Xu Chi, Huang Baoru, Elson Daniel S
The Hamlyn Centre for Robotic Surgery, Department of Surgery and Cancer, Imperial College London, London SW7 2AZ, UK.
IEEE Trans Med Robot Bionics. 2022 May;4(2):331-334. doi: 10.1109/TMRB.2022.3170206.

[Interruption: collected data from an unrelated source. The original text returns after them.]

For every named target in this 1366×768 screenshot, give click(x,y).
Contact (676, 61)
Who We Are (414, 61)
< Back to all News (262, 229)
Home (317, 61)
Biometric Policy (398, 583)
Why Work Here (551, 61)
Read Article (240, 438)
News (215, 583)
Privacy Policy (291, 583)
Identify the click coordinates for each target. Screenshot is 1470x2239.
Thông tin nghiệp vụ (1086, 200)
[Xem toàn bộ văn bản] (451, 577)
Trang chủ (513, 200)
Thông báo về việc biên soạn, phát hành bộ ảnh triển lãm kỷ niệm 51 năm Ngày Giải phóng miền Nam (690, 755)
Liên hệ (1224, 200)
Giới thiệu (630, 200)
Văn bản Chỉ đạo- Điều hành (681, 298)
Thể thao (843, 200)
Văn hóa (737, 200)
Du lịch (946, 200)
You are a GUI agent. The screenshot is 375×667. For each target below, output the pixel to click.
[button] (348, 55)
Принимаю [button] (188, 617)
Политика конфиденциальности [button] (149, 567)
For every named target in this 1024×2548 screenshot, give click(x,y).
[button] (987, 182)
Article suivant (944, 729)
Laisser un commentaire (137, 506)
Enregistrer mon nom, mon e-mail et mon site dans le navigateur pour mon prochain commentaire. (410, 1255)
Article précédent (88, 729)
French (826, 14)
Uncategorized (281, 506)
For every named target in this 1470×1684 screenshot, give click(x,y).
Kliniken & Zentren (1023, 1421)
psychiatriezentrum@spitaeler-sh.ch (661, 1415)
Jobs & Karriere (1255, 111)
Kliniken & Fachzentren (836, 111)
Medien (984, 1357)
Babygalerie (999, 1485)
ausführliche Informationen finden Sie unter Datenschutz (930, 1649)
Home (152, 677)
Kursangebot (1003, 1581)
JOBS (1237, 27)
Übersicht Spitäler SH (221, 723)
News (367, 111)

We present a novel self-supervised training framework with 3D displacement (3DD) module for accurately estimating per-pixel depth maps from single laparoscopic images. Recently, several self-supervised learning based monocular depth estimation models have achieved good results on the KITTI dataset, under the hypothesis that the camera is dynamic and the objects are stationary, however this hypothesis is often reversed in the surgical setting (laparoscope is stationary, the surgical instruments and tissues are dynamic). Therefore, a 3DD module is proposed to establish the relation between frames instead of ego-motion estimation. In the 3DD module, a convolutional neural network (CNN) analyses source and target frames to predict the 3D displacement of a 3D point cloud from a target frame to a source frame in the coordinates of the camera. Since it is difficult to constrain the depth displacement from two 2D images, a novel depth consistency module is proposed to maintain depth consistency between displacement-updated depth and model-estimated depth to constrain 3D displacement effectively. Our proposed method achieves remarkable performance for monocular depth estimation on the Hamlyn surgical dataset and acquired ground truth depth maps, outperforming monodepth, monodepth2 and packnet models.
我们提出了一种带有3D位移(3DD)模块的新型自监督训练框架,用于从单张腹腔镜图像中准确估计逐像素深度图。最近,一些基于自监督学习的单目深度估计模型在KITTI数据集上取得了良好的效果,其假设是相机是动态的而物体是静止的,然而在手术场景中(腹腔镜是静止的,手术器械和组织是动态的),这个假设往往是相反的。因此,提出了一个3DD模块来建立帧之间的关系,而不是进行自我运动估计。在3DD模块中,一个卷积神经网络(CNN)分析源帧和目标帧,以预测相机坐标中从目标帧到源帧的3D点云的3D位移。由于很难从两个2D图像中约束深度位移,因此提出了一个新颖的深度一致性模块,以保持位移更新深度和模型估计深度之间的深度一致性,从而有效地约束3D位移。我们提出的方法在哈姆林手术数据集和获取的地面真值深度图上进行单目深度估计时取得了显著的性能,优于单目深度(Monodepth)、单目深度2(Monodepth2)和PackNet模型。